Community Press, May 2005

Some Observations from the Hill
by H H "Hub" Brown

 Because my granddaughter Karen wanted to be sure that her parents would attend my 99th birthday celebration, she asked if it would be alright if we postponed it a week. Other years, family members and perhaps a friend or two, had met in the Parkview or as we call it Joe's Place, for Ag's and Jim's birthdays. They came a day apart. Then mine, and then our wedding anniversary. 

 Karen's parents were on an extended timeshare vacation in the south. She thought we should invite more people, so I told her I'd ask Joe to invite the Coffee Club. This is a group of mostly retired people from most all walks of life that meet when Joe opens at 10:00 am and enjoy his free refills of coffee. That wasn't enough for Karen so I turned my address book over to her. 

 So she soon had invitations going to California, Colorado, New Mexico, Idaho, Georgia, Florida, South Caroline, Rhode Island, Pennsylvania, and New York. Some folks from Florida wanted to know why I had my birthday in such a bad time of the year. I told them it was something that I had no control over.

 Jo Anne, Joe's daughter, kept a dish of hot potatoes and ham and coffee ready for those that wanted it as well as wine and beer. She says there were at least 120 attending the affair. Most of these I knew though had to be reintroduced to some.

 My sister Luty and I did quite some traveling. First she and her daughter, Kim, and her husband Nicola flew out for the party. Their daughter Alexandra, who is in college in Chicago, flew out and right back the next day. 

 Next the four of us flew to Minneapolis and were there till the 15th. And then Luty and I flew to Orlando where we were met by our niece Diane and her boyfriend, Steve, and taken to St. Cloud. 

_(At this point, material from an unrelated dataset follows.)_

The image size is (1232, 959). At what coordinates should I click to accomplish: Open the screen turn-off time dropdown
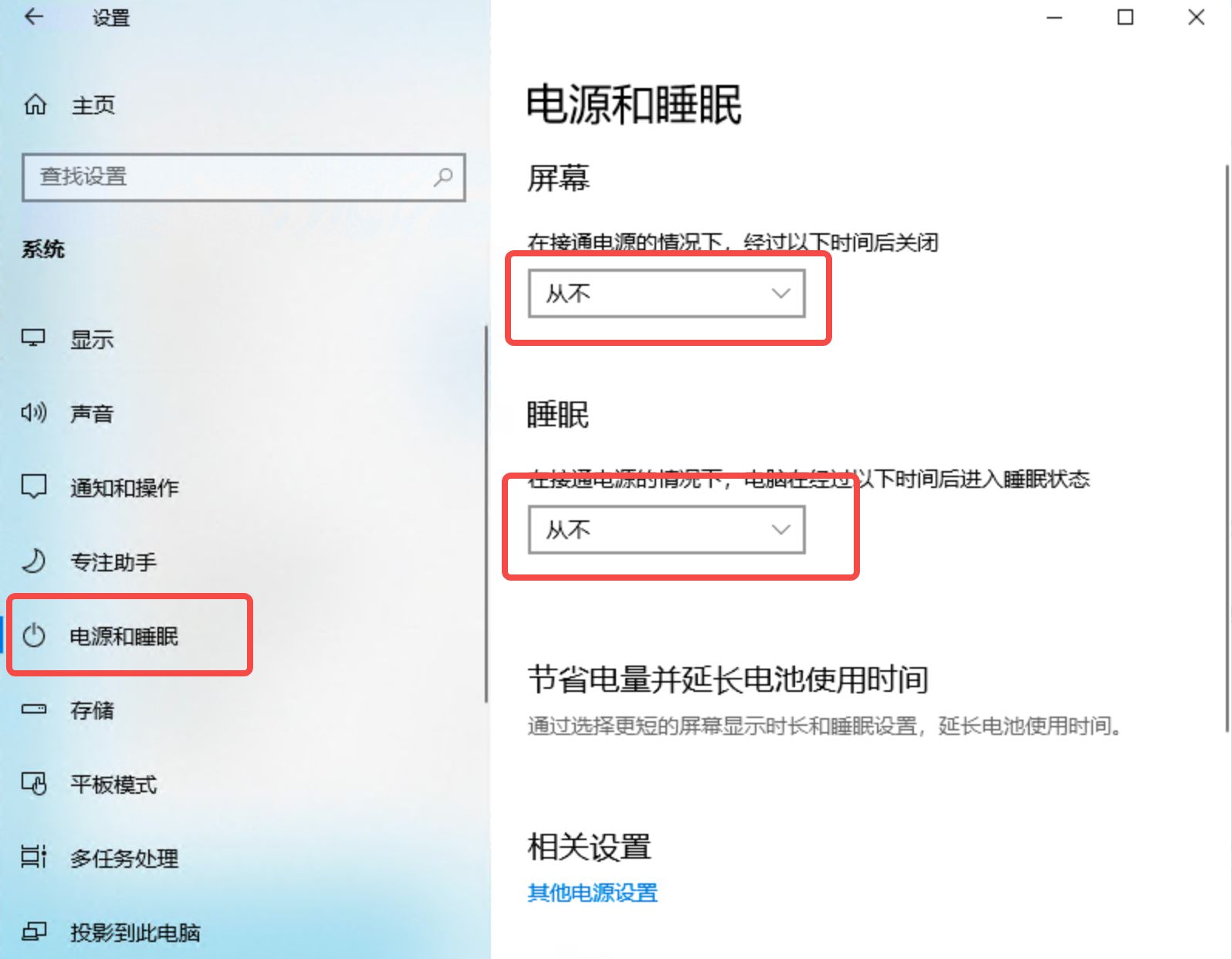click(x=667, y=293)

 This year because Luty had fallen and broken her right wrist, next to her hand, we didn't eat out as much as last year. I failed to mention that she fell up at my house and spent five hours in the emergency room at Lourdes and then five more in the hospital when we arrived in Minneapolis Sunday night. She had been under orders not to try to walk alone and now with the broken wrist, it took both Steve and Diane to get her in and out of a car. Because three of us were handicapped where one went five had to go. Luty was in a wheelchair and I walked with a walker. Virginia, though she is 93, she got around the best of the three. 

 In St. Cloud or Kissimmee, you really can't tell what place you are in if it wasn't for the little signs they put up every now and then, they have built a beautiful arena. Everything is under cover, they call it the Silver Spurs Arena but whether they had just hired some new hands or what the reason was most of the cowboys were real amateurs. 

 I kept track of one of the ropers who was helping catch the bucking horses after the riders had finished their ride or been thrown off and his rope came up empty every time.

 The bulls were well trained. They'd make three bounds, dump their riders, then hurry back to their stalls. No one finished their ride. The Rudins used to put on a better show at home. 

 Luty and I flew back to Minneapolis on the 30th of March and then on the 8th of April, I flew back to Syracuse. Jim and Bernie met me.